Apparently Canon and Nikon think the photography world is ready to trade in their car for a new camera and set of lenses. That’s just about what a Nikon D4 or Canon 1-DX and a set of lenses will set you back. A camera or a car? Not a tough choice for most people.
It’s not at all certain these two particular cameras were aimed specifically at still photographers anyway. Both cameras boast impressive video specs and perhaps the real targets are filmmakers, to whom a $6,000 camera body is a relative bargain. Still, when you start with a $6K body and add lenses, rails, flags, follow focus, and a monitor it starts getting the price up near real digital film cameras like the Sony PMW-F3L.
“While you would still have to add the lenses, the price difference on a budget film production is not that significant compared to what you gain with features like Genlock, Timecode, and 10 bit 4:2:2 HD-SDI output,” says Bill Pryor, a Kansas City commercial video producer who shoots most of his footage on the Canon 5D MK II.

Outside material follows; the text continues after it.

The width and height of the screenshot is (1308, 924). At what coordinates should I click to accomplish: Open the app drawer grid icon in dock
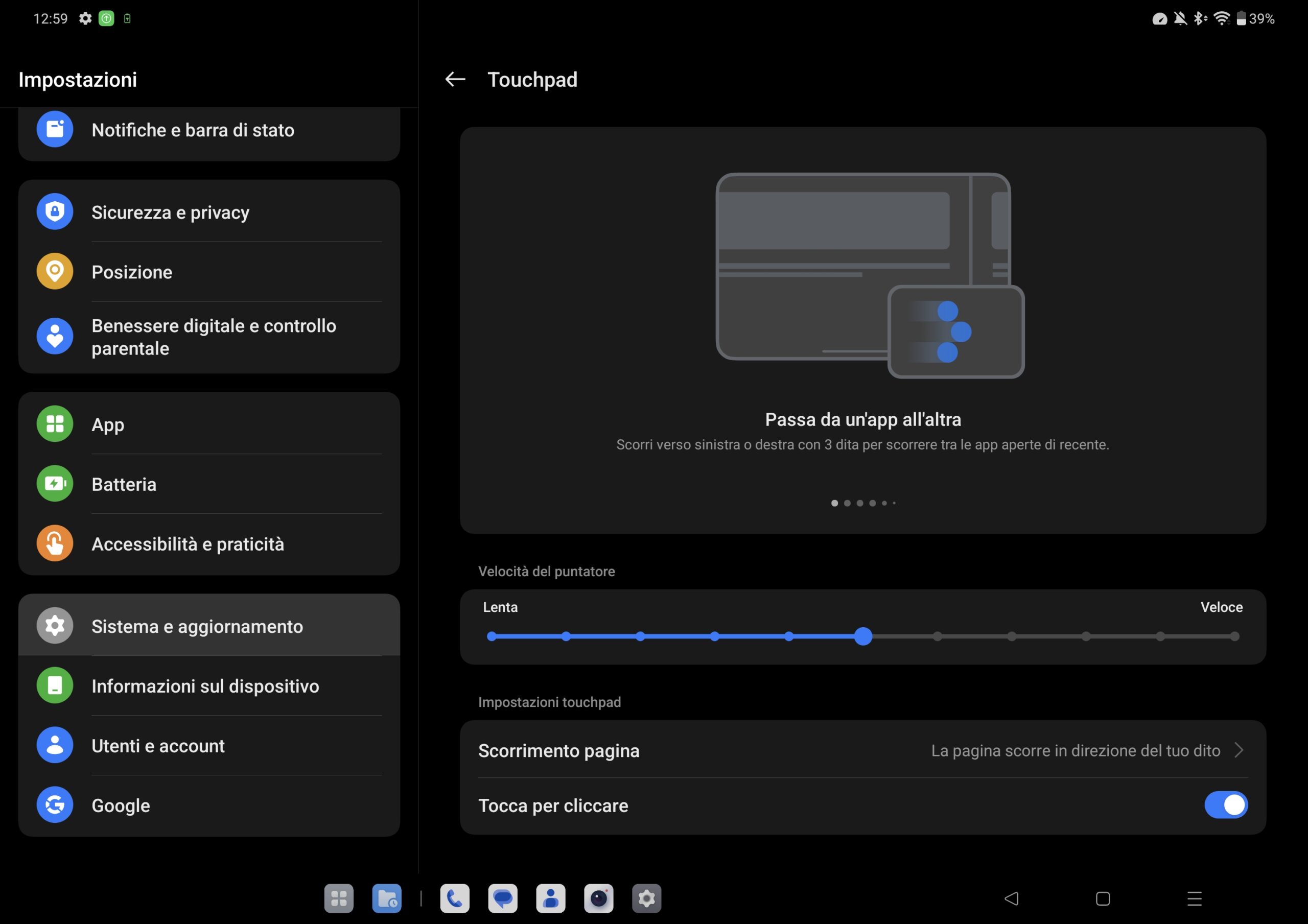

When shots from Canon 5D MK IIs can be seamlessly integrated with 35mm film in movies like Captain America, it begs the question of just how much more quality do filmmakers really require?
For years photographers were spoiled as technology and competition drove prices down and to see the trend reversed so abruptly on the flagship products of both lines will be an interesting trend to watch. The question it begs for photographers centers around the compelling value proposition that would make the EOS-1DX the definitive choice over a Canon 5D MK II?
Certainly the flagship cameras have better low light performance. If you’re a full-time professional sports photographer shooting in highly variable lighting conditions inside sports arenas, perhaps the price tag is worth it. I might argue the Nikon D700 and Canon 5D MK II are fairly capable low light shooters themselves, but the D4 and 1DX push low light performance to new levels.
I could also see a National Geographic photographer on assignment someplace near the end of the world needing both the superior weather sealing and low light performance, which cuts down on the amount of lighting gear they have to carry. In places where every slot in an equipment bag is a precious commodity, then the extra $4,000 for a camera body is outweighed by other factors.
Overall, I’m really working to find justification for the added expense and just can’t see it. You can buy two D700’s for the price of a D4 and carry a spare body. Instead of a 1DX tricked out for filmmaking, get two 5D MK IIs and use one for covering shots.
It’ll be interesting to see if the photography world proves me wrong and demonstrates there’s a serious market for $6,000 cameras, but I’m not holding my breath.